*Quoted passage:*
According to the Trump administration, the problem is not that Tamesha Means developed a life-threatening infection, that Rebecca Chamorro had to undergo an unnecessary surgical procedure, or that Evan Minton was denied essential gender-affirming care. The problem is that they all stood up and challenged the institutions that put religious directives before their health and wellbeing.

This rule would do nothing to prevent the harm these patients suffered as a result of being denied care. Indeed, by transforming the hospitals’ unlawful act of turning patients away into a protected exercise of religious liberty, this rule would only cause more patients to be discriminated against and deprived of the care they need. That’s not just a bug in the system — it’s the whole point.

We raised exactly these problems when HHS first proposed this rule in 2018. But HHS moved forward with it anyway, resulting in an even more extreme final rule. HHS has even declined to clarify whether the rule applies in emergency situations, potentially leading to refusals of care with dire consequences.

The administration claims this rule is needed to protect religious liberty, but religious liberty does not include a license to discriminate, to deny essential care, or to cause harm to others. There are already safeguards in place to protect employees’ religious beliefs. All this rule does is encourage discrimination against patients, sending a clear message about what discrimination is tolerable and who is worthy of protection.

Like so many of this administration’s policies, the refusal of care rule would have its most profound impact on access to reproductive health care, particularly for the millions of patients — who are disproportionately Black and Latinx — seeking options counseling and a referral for abortion in the Title X program. Under the rule, if a pregnant patient requests counseling, a nurse could refuse to provide information about abortion, leaving that patient without a complete picture of the available options. The clinic where the nurse works may not know that the patient did not receive complete counseling because, under this policy, the clinic is only permitted to ask staff members about their objections to doing their jobs once a year.

*Provided data:*
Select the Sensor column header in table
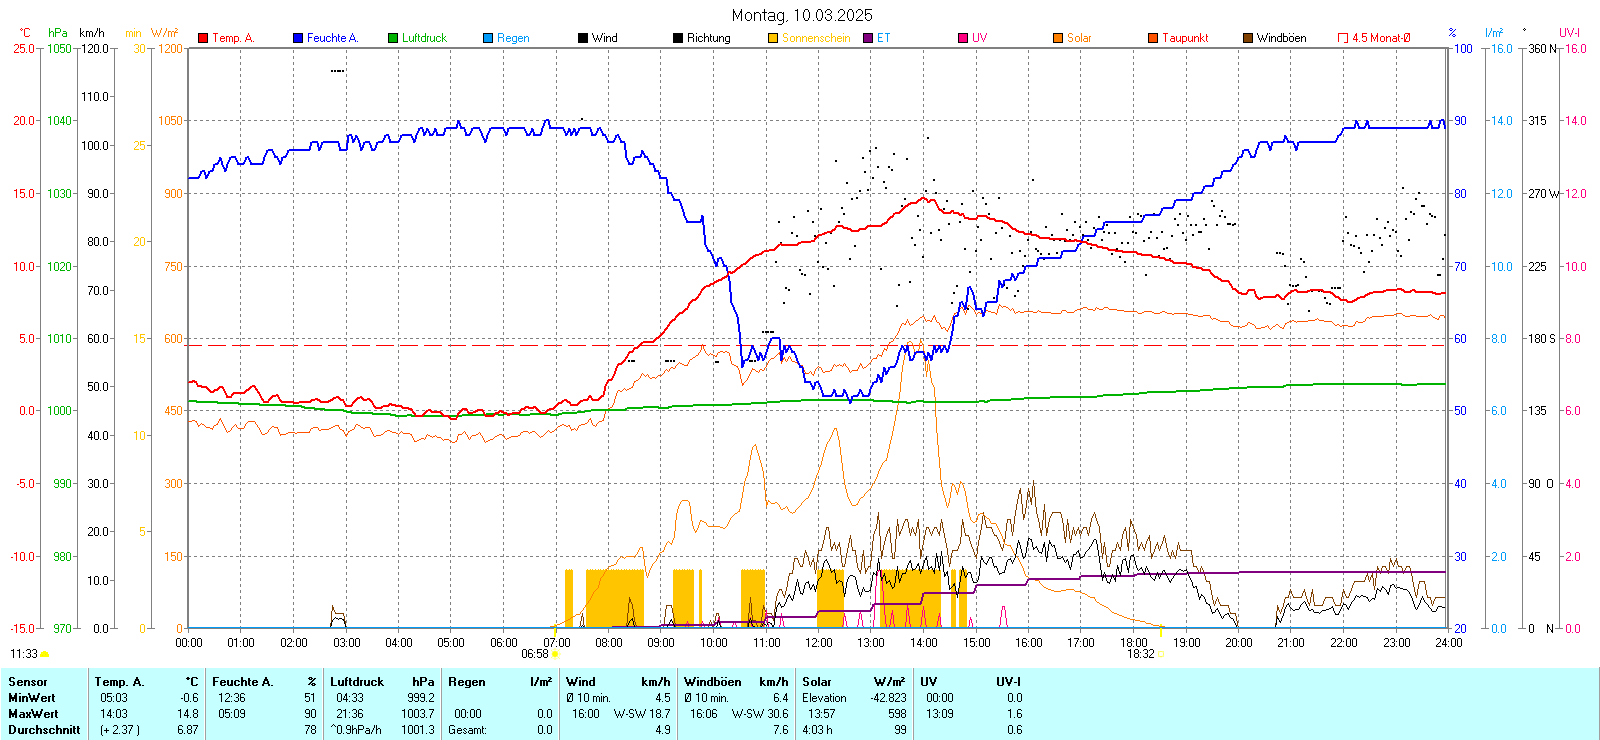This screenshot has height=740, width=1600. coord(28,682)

* * *

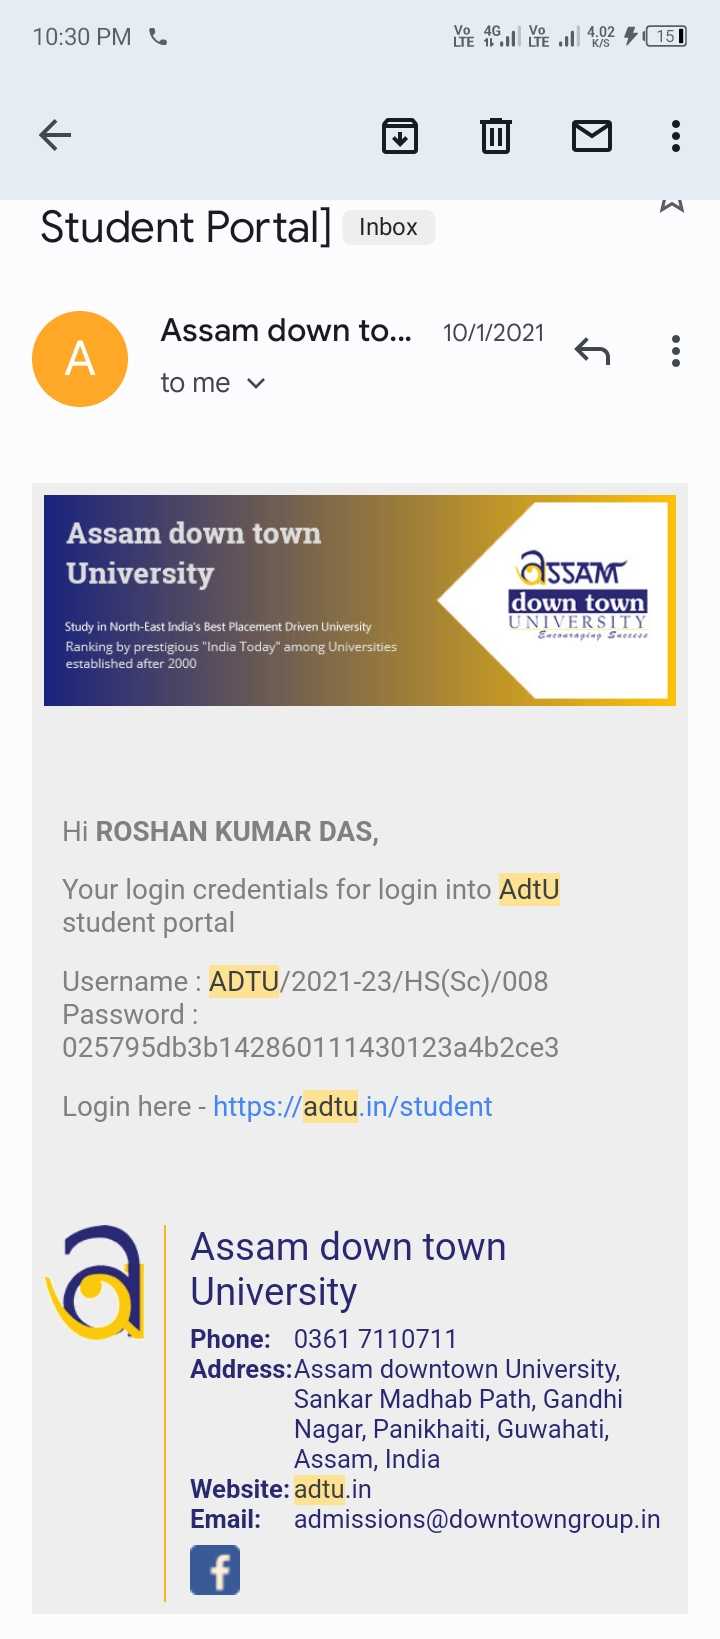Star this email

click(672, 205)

--

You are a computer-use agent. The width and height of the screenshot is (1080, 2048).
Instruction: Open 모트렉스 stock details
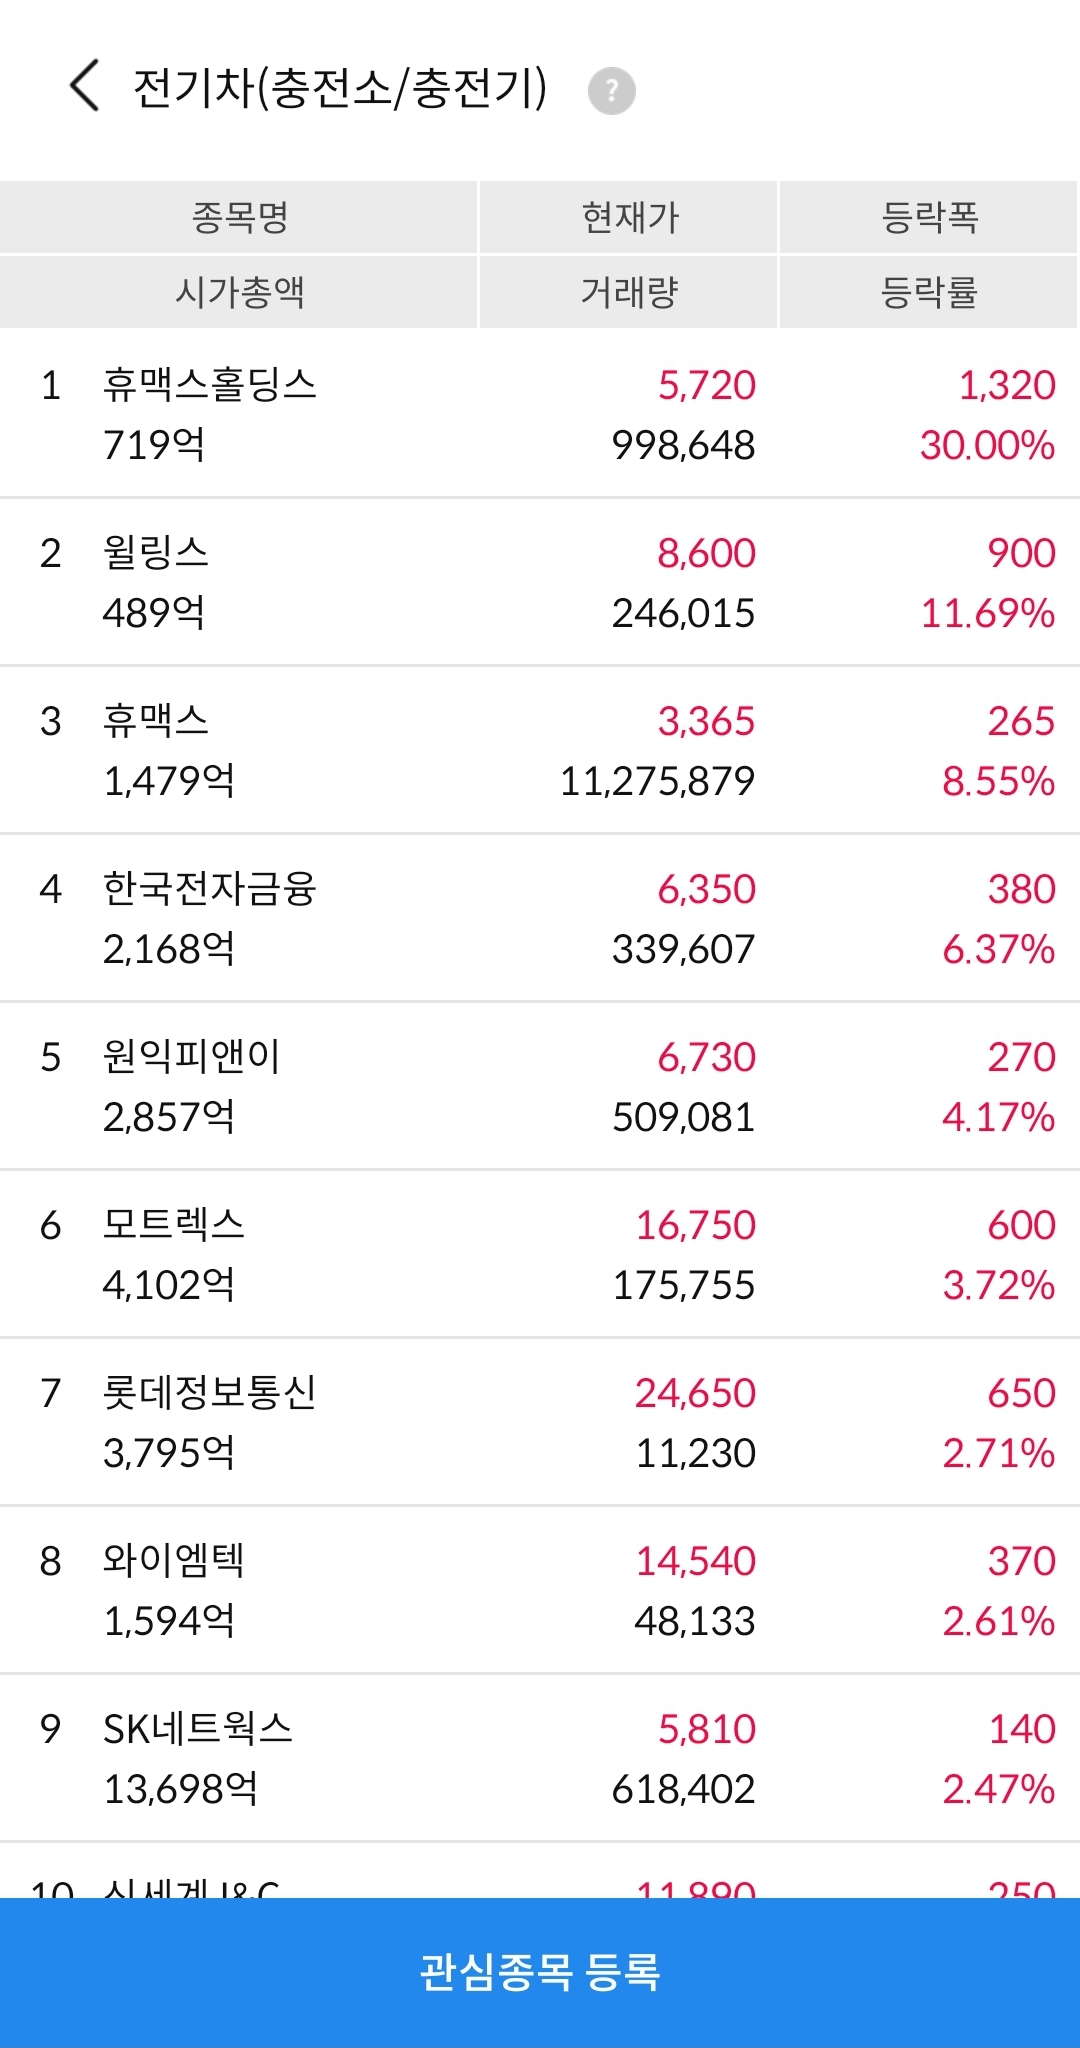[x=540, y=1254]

*Directions:*
#1 According to the text on the refusal of care rule, in what year did HHS first propose the rule?
#2 Please rewrite the paragraph of the text on the refusal of care rule that begins "Like so many of this administration's policies" as a short bulleted list, keeping its main facts.
#3 Continue the text on the refusal of care rule from its last sentence.

*Answers provided:*
#1 2018

#2
- The rule would hit access to reproductive health care hardest, especially for the millions of Title X patients seeking options counseling and abortion referrals, who are disproportionately Black and Latinx.
- A nurse could refuse to give a pregnant patient information about abortion, leaving that patient without a full picture of the options.
- The clinic may never learn that the patient's counseling was incomplete, because it may ask staff about their objections only once a year.

#3
And even if the clinic learns that the nurse is refusing to provide complete options counseling to patients, the rule is so absolute that the clinic could have no option but to hire additional staff to provide the services or risk losing all its federal funding if it violates the rule. Because that is unrealistic for most clinics operating under extremely tight budgets, practically this means the clinic would likely have to cut services, diminish the quality of those services, or discontinue them altogether.

The refusal of care rule’s failure to account for patients’ wellbeing not only flies in the face of everything the Title X program stands for, it also undermines basic principles of medical ethics and informed consent.

The ACLU and NYCLU brought this challenge with two organizations who have been leaders in this fight: the National Family Planning & Reproductive Health Association (NFPRHA), the lead national advocacy organization for the Title X family planning program representing hundreds of health care providers across the country; and Public Health Solutions, Inc. (PHS), the largest public health nonprofit serving NYC, including tens of thousands of uninsured and underinsured New Yorkers each year. We refuse to stand by as access to health care is pushed further out of reach for this country’s most vulnerable populations.

The refusal of care rule violates the Constitution and numerous federal legal protections for patients and so the rule should be prevented from going into effect. Contrary to what this government would have you believe, the “problem” is not that people are seeking basic health care; the problem is that the Trump administration is doing everything it can to undermine access to that care as well as to embolden discrimination in the process.